• _ACTION ITEM_
I would like every record below transcribed exactly as it is.

[Source data]
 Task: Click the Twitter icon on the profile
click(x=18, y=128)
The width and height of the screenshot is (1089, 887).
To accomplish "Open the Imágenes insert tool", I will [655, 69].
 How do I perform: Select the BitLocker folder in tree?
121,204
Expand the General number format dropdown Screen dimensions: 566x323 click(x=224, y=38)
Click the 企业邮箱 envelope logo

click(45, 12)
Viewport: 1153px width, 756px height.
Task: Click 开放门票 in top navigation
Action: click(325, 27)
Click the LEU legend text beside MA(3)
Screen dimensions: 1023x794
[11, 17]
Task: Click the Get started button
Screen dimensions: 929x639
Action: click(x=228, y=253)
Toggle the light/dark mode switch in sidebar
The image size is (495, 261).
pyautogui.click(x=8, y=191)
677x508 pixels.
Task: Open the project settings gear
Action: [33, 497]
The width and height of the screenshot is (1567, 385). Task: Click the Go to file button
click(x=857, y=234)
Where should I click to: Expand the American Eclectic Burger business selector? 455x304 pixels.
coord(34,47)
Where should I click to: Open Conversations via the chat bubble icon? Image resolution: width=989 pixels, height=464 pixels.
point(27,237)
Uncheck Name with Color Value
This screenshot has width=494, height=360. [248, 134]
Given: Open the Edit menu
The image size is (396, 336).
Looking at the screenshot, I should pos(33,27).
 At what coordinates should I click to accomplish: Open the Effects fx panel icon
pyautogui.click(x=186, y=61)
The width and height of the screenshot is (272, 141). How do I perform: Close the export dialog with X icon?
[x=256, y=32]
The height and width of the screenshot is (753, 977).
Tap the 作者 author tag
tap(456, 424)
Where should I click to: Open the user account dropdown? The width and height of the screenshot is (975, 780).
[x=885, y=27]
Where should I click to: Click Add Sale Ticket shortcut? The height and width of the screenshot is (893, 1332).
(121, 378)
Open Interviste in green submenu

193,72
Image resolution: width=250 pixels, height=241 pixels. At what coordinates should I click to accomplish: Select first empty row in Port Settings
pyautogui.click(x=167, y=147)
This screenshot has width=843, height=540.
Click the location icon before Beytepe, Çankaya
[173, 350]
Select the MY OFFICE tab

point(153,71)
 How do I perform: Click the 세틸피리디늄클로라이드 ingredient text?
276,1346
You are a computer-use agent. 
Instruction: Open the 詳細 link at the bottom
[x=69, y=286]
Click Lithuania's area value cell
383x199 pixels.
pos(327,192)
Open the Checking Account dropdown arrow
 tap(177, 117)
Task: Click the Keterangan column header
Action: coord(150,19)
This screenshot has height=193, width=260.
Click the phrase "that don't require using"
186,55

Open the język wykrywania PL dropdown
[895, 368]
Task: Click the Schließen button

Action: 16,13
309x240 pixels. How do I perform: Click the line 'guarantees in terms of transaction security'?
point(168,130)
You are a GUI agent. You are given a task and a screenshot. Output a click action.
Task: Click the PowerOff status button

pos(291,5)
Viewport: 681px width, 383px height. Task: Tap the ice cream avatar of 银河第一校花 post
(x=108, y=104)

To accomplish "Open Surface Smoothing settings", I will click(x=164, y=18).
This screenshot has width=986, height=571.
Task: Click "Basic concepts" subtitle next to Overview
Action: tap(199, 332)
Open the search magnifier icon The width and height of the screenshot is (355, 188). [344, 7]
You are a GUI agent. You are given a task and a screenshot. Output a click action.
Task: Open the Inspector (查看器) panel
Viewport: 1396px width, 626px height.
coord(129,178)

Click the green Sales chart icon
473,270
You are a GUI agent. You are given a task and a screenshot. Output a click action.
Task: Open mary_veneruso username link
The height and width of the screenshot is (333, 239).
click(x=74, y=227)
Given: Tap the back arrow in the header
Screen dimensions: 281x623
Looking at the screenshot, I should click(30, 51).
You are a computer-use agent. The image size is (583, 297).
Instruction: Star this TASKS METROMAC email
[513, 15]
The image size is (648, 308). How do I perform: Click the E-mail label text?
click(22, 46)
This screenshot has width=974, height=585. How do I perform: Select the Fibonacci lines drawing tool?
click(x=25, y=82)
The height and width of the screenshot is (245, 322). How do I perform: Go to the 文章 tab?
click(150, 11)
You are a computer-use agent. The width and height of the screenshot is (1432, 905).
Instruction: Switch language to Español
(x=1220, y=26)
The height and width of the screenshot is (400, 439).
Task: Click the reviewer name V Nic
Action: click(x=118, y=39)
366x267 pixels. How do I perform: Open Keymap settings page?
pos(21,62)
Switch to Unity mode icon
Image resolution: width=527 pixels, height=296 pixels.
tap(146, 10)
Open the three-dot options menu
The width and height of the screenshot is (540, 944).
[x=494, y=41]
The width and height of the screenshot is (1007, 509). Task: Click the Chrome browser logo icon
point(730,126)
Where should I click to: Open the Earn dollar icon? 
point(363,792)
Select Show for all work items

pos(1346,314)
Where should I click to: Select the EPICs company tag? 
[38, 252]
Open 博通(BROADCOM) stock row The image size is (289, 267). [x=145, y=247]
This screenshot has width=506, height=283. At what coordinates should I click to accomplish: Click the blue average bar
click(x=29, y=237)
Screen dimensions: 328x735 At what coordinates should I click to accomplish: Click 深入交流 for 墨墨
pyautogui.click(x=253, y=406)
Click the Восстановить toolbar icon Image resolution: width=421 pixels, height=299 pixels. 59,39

• _RESULT_
 Task: Click the Twitter icon on the profile
click(x=18, y=128)
The width and height of the screenshot is (1089, 887).
To accomplish "Open the Imágenes insert tool", I will [655, 69].
 How do I perform: Select the BitLocker folder in tree?
121,204
Expand the General number format dropdown Screen dimensions: 566x323 click(x=224, y=38)
Click the 企业邮箱 envelope logo

click(45, 12)
Viewport: 1153px width, 756px height.
Task: Click 开放门票 in top navigation
Action: click(325, 27)
Click the LEU legend text beside MA(3)
Screen dimensions: 1023x794
[11, 17]
Task: Click the Get started button
Screen dimensions: 929x639
Action: click(x=228, y=253)
Toggle the light/dark mode switch in sidebar
The image size is (495, 261).
pyautogui.click(x=8, y=191)
677x508 pixels.
Task: Open the project settings gear
Action: [33, 497]
The width and height of the screenshot is (1567, 385). Task: Click the Go to file button
click(x=857, y=234)
Where should I click to: Expand the American Eclectic Burger business selector? 455x304 pixels.
coord(34,47)
Where should I click to: Open Conversations via the chat bubble icon? Image resolution: width=989 pixels, height=464 pixels.
point(27,237)
Uncheck Name with Color Value
This screenshot has width=494, height=360. [248, 134]
Given: Open the Edit menu
The image size is (396, 336).
Looking at the screenshot, I should pos(33,27).
 At what coordinates should I click to accomplish: Open the Effects fx panel icon
pyautogui.click(x=186, y=61)
The width and height of the screenshot is (272, 141). How do I perform: Close the export dialog with X icon?
[x=256, y=32]
The height and width of the screenshot is (753, 977).
Tap the 作者 author tag
tap(456, 424)
Where should I click to: Open the user account dropdown? The width and height of the screenshot is (975, 780).
[x=885, y=27]
Where should I click to: Click Add Sale Ticket shortcut? The height and width of the screenshot is (893, 1332).
(121, 378)
Open Interviste in green submenu

193,72
Image resolution: width=250 pixels, height=241 pixels. At what coordinates should I click to accomplish: Select first empty row in Port Settings
pyautogui.click(x=167, y=147)
This screenshot has width=843, height=540.
Click the location icon before Beytepe, Çankaya
[173, 350]
Select the MY OFFICE tab

point(153,71)
 How do I perform: Click the 세틸피리디늄클로라이드 ingredient text?
276,1346
You are a computer-use agent. 
Instruction: Open the 詳細 link at the bottom
[x=69, y=286]
Click Lithuania's area value cell
383x199 pixels.
pos(327,192)
Open the Checking Account dropdown arrow
 tap(177, 117)
Task: Click the Keterangan column header
Action: coord(150,19)
This screenshot has height=193, width=260.
Click the phrase "that don't require using"
186,55

Open the język wykrywania PL dropdown
[895, 368]
Task: Click the Schließen button

Action: 16,13
309x240 pixels. How do I perform: Click the line 'guarantees in terms of transaction security'?
point(168,130)
You are a GUI agent. You are given a task and a screenshot. Output a click action.
Task: Click the PowerOff status button

pos(291,5)
Viewport: 681px width, 383px height. Task: Tap the ice cream avatar of 银河第一校花 post
(x=108, y=104)

To accomplish "Open Surface Smoothing settings", I will click(x=164, y=18).
This screenshot has width=986, height=571.
Task: Click "Basic concepts" subtitle next to Overview
Action: tap(199, 332)
Open the search magnifier icon The width and height of the screenshot is (355, 188). [344, 7]
You are a GUI agent. You are given a task and a screenshot. Output a click action.
Task: Open the Inspector (查看器) panel
Viewport: 1396px width, 626px height.
coord(129,178)

Click the green Sales chart icon
473,270
You are a GUI agent. You are given a task and a screenshot. Output a click action.
Task: Open mary_veneruso username link
The height and width of the screenshot is (333, 239).
click(x=74, y=227)
Given: Tap the back arrow in the header
Screen dimensions: 281x623
Looking at the screenshot, I should click(30, 51).
You are a computer-use agent. The image size is (583, 297).
Instruction: Star this TASKS METROMAC email
[513, 15]
The image size is (648, 308). How do I perform: Click the E-mail label text?
click(22, 46)
This screenshot has width=974, height=585. How do I perform: Select the Fibonacci lines drawing tool?
click(x=25, y=82)
The height and width of the screenshot is (245, 322). How do I perform: Go to the 文章 tab?
click(150, 11)
You are a computer-use agent. The width and height of the screenshot is (1432, 905).
Instruction: Switch language to Español
(x=1220, y=26)
The height and width of the screenshot is (400, 439).
Task: Click the reviewer name V Nic
Action: click(x=118, y=39)
366x267 pixels. How do I perform: Open Keymap settings page?
pos(21,62)
Switch to Unity mode icon
Image resolution: width=527 pixels, height=296 pixels.
tap(146, 10)
Open the three-dot options menu
The width and height of the screenshot is (540, 944).
[x=494, y=41]
The width and height of the screenshot is (1007, 509). Task: Click the Chrome browser logo icon
point(730,126)
Where should I click to: Open the Earn dollar icon? 
point(363,792)
Select Show for all work items

pos(1346,314)
Where should I click to: Select the EPICs company tag? 
[38, 252]
Open 博通(BROADCOM) stock row The image size is (289, 267). [x=145, y=247]
This screenshot has width=506, height=283. At what coordinates should I click to accomplish: Click the blue average bar
click(x=29, y=237)
Screen dimensions: 328x735 At what coordinates should I click to accomplish: Click 深入交流 for 墨墨
pyautogui.click(x=253, y=406)
Click the Восстановить toolbar icon Image resolution: width=421 pixels, height=299 pixels. 59,39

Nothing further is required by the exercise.